**Instructions for the task**
Two lines in the data below mark the range: the one with "Screen dimensions: 700x460" and the one with "Task: Open the 日志 journal screen". Return both, along with every line between them, exactly.

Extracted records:
- - -

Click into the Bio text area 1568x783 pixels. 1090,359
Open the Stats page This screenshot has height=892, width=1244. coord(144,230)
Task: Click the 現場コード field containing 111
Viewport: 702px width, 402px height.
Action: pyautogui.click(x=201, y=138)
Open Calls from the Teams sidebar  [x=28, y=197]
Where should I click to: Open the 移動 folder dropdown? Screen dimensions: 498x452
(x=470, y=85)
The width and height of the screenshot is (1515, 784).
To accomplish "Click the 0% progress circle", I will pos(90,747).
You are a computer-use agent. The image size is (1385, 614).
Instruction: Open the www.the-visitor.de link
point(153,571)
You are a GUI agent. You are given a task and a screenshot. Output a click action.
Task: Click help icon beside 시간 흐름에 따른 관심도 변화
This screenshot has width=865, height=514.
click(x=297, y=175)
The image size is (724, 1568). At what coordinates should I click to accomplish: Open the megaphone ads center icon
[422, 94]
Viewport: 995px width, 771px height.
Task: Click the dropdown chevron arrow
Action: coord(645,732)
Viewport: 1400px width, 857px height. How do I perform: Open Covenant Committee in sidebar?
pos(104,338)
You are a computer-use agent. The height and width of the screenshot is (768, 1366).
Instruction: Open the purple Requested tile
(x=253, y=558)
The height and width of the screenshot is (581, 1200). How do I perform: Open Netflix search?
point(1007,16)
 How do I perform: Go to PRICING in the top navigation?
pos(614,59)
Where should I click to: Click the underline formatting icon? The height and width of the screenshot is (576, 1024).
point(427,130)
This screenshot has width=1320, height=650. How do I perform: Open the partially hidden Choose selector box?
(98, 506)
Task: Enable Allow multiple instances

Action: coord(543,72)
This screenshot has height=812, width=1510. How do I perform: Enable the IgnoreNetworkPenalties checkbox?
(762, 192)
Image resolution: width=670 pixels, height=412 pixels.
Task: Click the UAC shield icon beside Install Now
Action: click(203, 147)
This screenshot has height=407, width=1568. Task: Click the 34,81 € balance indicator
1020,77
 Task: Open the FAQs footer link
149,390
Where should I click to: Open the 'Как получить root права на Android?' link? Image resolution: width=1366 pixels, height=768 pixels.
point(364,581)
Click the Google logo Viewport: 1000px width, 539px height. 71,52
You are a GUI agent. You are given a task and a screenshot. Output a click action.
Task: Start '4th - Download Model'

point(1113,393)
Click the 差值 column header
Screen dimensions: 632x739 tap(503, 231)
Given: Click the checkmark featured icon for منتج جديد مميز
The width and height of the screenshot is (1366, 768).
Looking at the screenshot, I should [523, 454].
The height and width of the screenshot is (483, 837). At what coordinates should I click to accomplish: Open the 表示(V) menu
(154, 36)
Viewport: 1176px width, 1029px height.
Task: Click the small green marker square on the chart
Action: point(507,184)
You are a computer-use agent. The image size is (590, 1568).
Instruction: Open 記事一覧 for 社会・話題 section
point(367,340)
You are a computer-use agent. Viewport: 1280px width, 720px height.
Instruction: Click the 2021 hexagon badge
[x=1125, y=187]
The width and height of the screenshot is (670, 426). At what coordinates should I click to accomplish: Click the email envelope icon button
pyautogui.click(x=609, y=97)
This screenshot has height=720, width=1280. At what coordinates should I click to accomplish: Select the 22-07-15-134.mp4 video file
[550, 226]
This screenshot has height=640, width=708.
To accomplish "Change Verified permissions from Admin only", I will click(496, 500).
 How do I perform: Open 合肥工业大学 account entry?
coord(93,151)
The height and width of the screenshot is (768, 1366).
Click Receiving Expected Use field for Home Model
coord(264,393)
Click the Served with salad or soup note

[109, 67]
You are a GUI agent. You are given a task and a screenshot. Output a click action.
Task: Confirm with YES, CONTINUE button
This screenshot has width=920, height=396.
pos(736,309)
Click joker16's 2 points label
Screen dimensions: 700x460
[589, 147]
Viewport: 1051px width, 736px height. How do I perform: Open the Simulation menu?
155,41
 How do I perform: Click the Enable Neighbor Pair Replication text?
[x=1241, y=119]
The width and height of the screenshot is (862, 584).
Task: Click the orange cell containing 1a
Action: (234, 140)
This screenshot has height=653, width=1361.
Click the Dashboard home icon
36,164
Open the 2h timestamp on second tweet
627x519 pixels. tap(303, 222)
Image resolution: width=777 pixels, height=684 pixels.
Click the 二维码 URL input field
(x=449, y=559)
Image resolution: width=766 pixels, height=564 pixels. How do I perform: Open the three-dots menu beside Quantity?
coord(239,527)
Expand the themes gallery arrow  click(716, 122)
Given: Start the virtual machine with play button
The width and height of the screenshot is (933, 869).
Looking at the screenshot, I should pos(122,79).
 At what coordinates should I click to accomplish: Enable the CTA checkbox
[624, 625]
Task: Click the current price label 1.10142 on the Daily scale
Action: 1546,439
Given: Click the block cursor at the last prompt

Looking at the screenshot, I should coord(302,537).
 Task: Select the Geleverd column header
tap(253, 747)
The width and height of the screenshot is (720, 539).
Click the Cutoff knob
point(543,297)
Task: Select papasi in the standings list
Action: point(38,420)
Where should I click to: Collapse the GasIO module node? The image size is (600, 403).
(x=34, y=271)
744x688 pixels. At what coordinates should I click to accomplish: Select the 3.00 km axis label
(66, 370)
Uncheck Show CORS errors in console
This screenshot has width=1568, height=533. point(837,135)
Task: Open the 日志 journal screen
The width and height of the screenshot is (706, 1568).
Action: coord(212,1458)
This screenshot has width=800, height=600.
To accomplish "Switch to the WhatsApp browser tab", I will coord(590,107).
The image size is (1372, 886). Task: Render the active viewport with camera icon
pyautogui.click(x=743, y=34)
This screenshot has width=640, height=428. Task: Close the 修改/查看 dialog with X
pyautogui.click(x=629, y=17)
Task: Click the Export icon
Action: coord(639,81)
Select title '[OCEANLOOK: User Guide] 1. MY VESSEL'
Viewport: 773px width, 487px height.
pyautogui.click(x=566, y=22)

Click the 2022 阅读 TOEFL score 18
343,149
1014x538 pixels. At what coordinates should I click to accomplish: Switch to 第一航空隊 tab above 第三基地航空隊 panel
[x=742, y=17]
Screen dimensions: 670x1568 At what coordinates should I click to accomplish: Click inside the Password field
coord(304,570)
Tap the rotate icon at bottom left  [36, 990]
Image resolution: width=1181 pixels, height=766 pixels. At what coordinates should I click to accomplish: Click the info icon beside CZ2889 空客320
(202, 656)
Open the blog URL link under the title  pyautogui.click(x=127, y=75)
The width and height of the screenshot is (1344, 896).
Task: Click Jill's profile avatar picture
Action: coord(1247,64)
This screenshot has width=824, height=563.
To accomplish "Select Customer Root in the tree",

- - -

**Worked solution**
Screen dimensions: 700x460
[589, 147]
Viewport: 1051px width, 736px height. How do I perform: Open the Simulation menu?
155,41
 How do I perform: Click the Enable Neighbor Pair Replication text?
[x=1241, y=119]
The width and height of the screenshot is (862, 584).
Task: Click the orange cell containing 1a
Action: (234, 140)
This screenshot has height=653, width=1361.
Click the Dashboard home icon
36,164
Open the 2h timestamp on second tweet
627x519 pixels. tap(303, 222)
Image resolution: width=777 pixels, height=684 pixels.
Click the 二维码 URL input field
(x=449, y=559)
Image resolution: width=766 pixels, height=564 pixels. How do I perform: Open the three-dots menu beside Quantity?
coord(239,527)
Expand the themes gallery arrow  click(716, 122)
Given: Start the virtual machine with play button
The width and height of the screenshot is (933, 869).
Looking at the screenshot, I should pos(122,79).
 At what coordinates should I click to accomplish: Enable the CTA checkbox
[624, 625]
Task: Click the current price label 1.10142 on the Daily scale
Action: 1546,439
Given: Click the block cursor at the last prompt

Looking at the screenshot, I should coord(302,537).
 Task: Select the Geleverd column header
tap(253, 747)
The width and height of the screenshot is (720, 539).
Click the Cutoff knob
point(543,297)
Task: Select papasi in the standings list
Action: point(38,420)
Where should I click to: Collapse the GasIO module node? The image size is (600, 403).
(x=34, y=271)
744x688 pixels. At what coordinates should I click to accomplish: Select the 3.00 km axis label
(66, 370)
Uncheck Show CORS errors in console
This screenshot has width=1568, height=533. point(837,135)
Task: Open the 日志 journal screen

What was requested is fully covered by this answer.